Meski demikian, SW tetap tidak menjalankan prosedur yang aman. Ia, misalnya, menyuntikkan botoks atau filler dengan dosis yang dikira-kira saja. Sebelum bertindak, tersangka tidak menanyakan apakah pasien punya riwayat penyakit yang berpotensi memicu komplikasi atau efek samping. Selain itu, ia tidak membuat surat persetujuan untuk ditandatangani pasien yang wajib disodorkan sebelum tindakan medis berisiko tinggi itu.
SW dijerat dengan Pasal 77 juncto Pasal 73 Ayat 1 dan atau Pasal 78 juncto Pasal 73 Ayat 2 Undang-Undang Nomor 29 Tahun 2004 tentang Praktik Kedokteran. Ia terancam dipenjara hingga lima tahun dan didenda sampai Rp 150 juta.
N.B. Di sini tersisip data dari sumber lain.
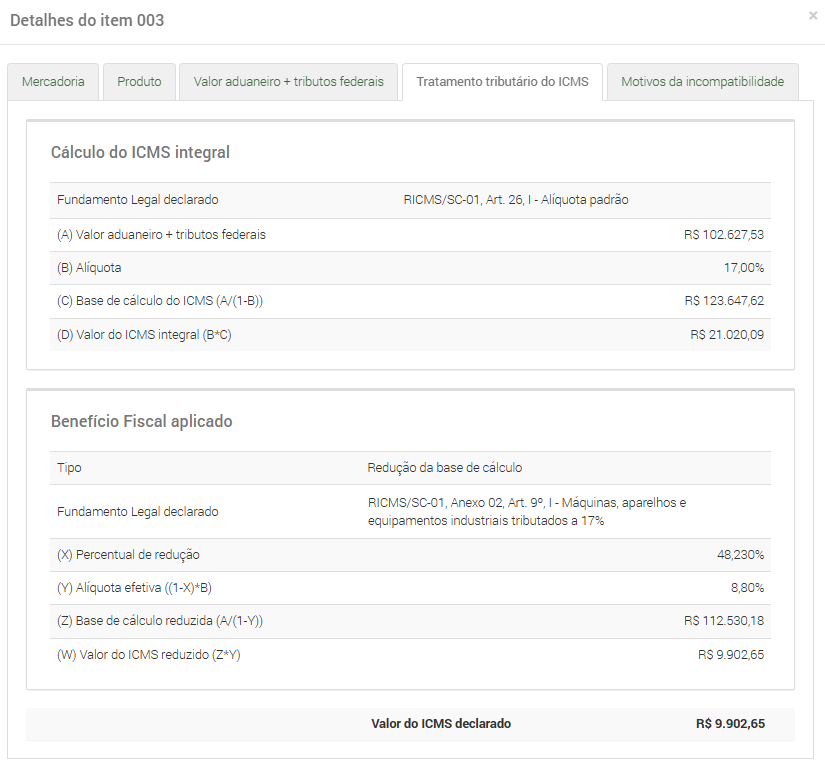Switch to the Mercadoria tab
Screen dimensions: 825x767
point(53,82)
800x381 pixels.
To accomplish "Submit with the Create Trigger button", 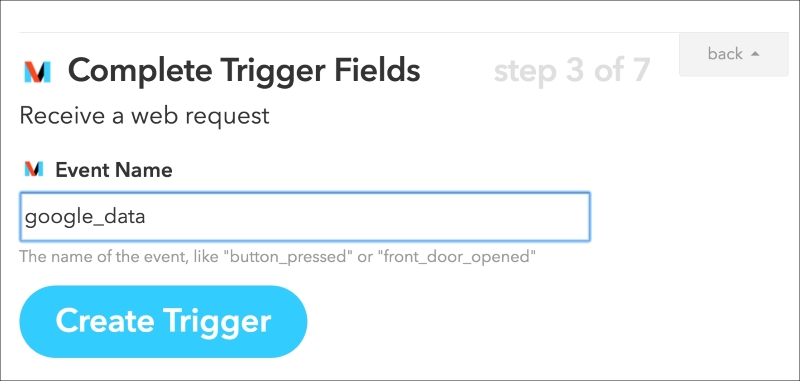I will tap(163, 321).
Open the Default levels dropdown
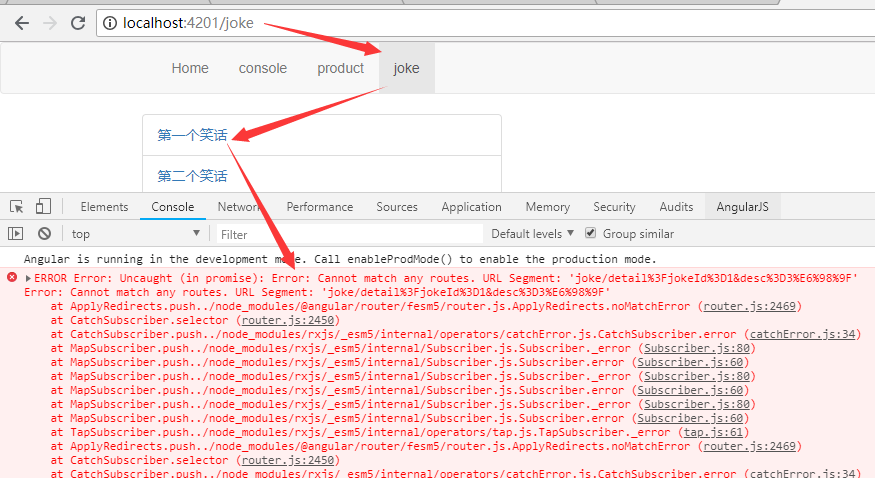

Sulung Mulia Putra, Kepala Seksi Pelayanan Kesehatan Rujukan dan Krisis Kesehatan Dinas Kesehatan DKI Jakarta, mengatakan, pihaknya sudah mengecek ke Suku Dinas Kesehatan Jakarta Timur serta Dinas Penanaman Modal dan Pelayanan Terpadu Satu Pintu DKI. Hasilnya, SW terbukti tidak memiliki izin praktik dokter dan kliniknya juga tidak punya izin beroperasi.
Tindakan-tindakan SW merupakan tindakan medis invasif yang tidak boleh dilakukan bahkan oleh dokter yang tidak terlatih. ”Dalam standar kompetensi kedokteran Indonesia, yang dilakukan tersangka merupakan kompetensi dokter spesialis,” ucap Sulung.